Let us suppose that there is a table made of wood. The question “Why is this table made of steel?” cannot have any meaningful answer because the question is based on a wrong assumption. In the same way, the question “Can man become God?” contains several improper assumptions. First of all, it assumes God to be a static entity; it gives a conceptual fixity to Divinity. When people talk of God, they can only think in terms of the verbal description and the associated concepts given to them by their religious or other conditioning. It is with this idea of God that they ask the above question. They are afraid to question whether such concepts have any intrinsic reality beyond their mental projections.The next impropriety arises from the fact that if man becomes God, what happens to the original God?! Does He become bigger because a new fellow has come in? Or, is there now a second God? Or, if the fellow disappears into the original God, he is no longer there; so, where is the question of ‘becoming’?

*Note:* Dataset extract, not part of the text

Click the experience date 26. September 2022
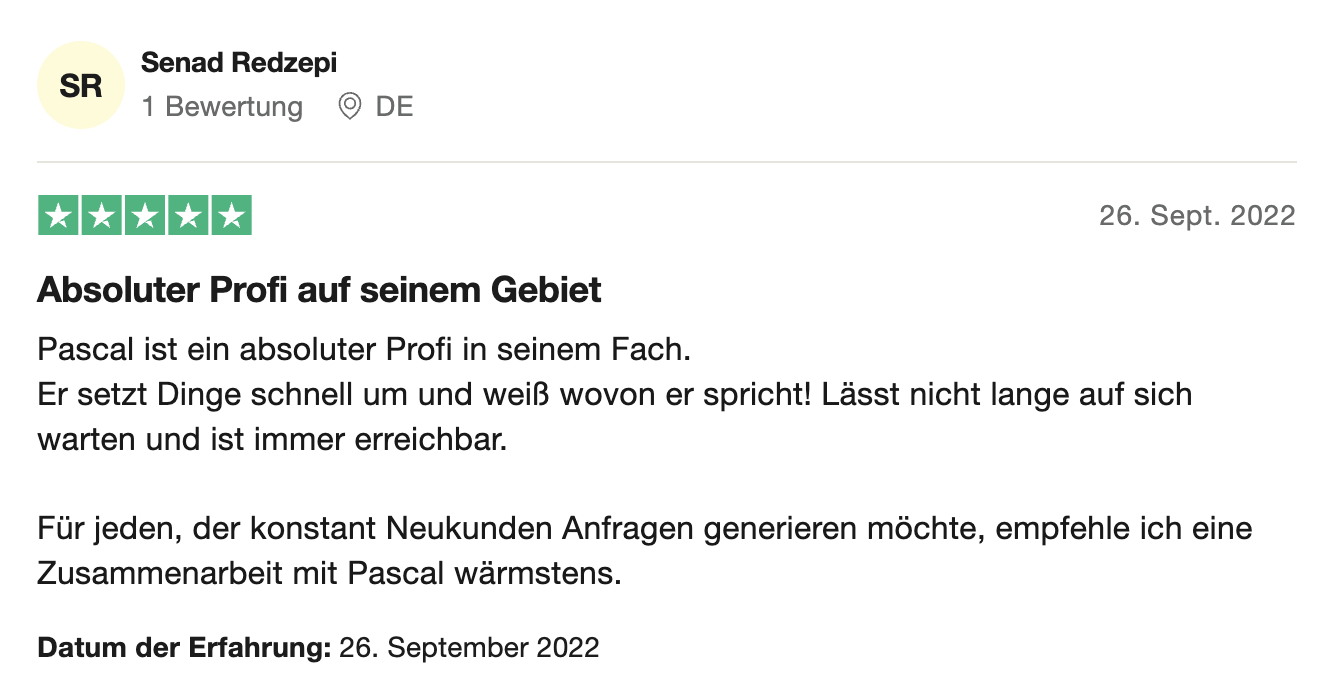The image size is (1330, 686). pos(469,647)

There is also the question of identification. By ‘man’, do they mean the body of the man or his mind? They may say that they are talking about his soul. How is the soul identified? Does it have the same name and form of the body? It cannot be because they pertain to his social connections which disappear with bodily death.
Like the above, there are many more improper assumptions and offshoots associated with the question. It is a pity that the vast majority of human beings are trapped by sectarian religious conditioning, leading to division of humanity and the associated fanaticism and violence. It is the people who get caught in such brainwashing that ask questions of the above kind. Obviously, true spirituality is beyond all those ego-based concepts of God and sectarian divisions. From time immemorial, some spiritual masters have attempted to pull humanity away from that deplorable state. However, by and large, their messages have remained a cry in the wilderness.
The Universal Consciousness
When people move away from the conventional neurology, they discover the unfathomable beauty of the inner consciousness. Their practical life will move on as usual but their awareness will begin to deepen and touch something that is intrinsically spiritual. Such a feeling is universal and is unspoiled by sectarian conditioning.
Only when the human being is willing to stand alone and take the inward journey can he find the source of the eternal. As Anita Moorjani, an NDE person, says, heaven is not a place but a state of consciousness that engulfs the whole universe and beyond. Thus Divinity is not perceived through concepts but through the non-verbal experiencing of what lies beyond the apparent. When more and more people turn to that greatness, humanity will reach higher levels of living instead of being swamped by egoism.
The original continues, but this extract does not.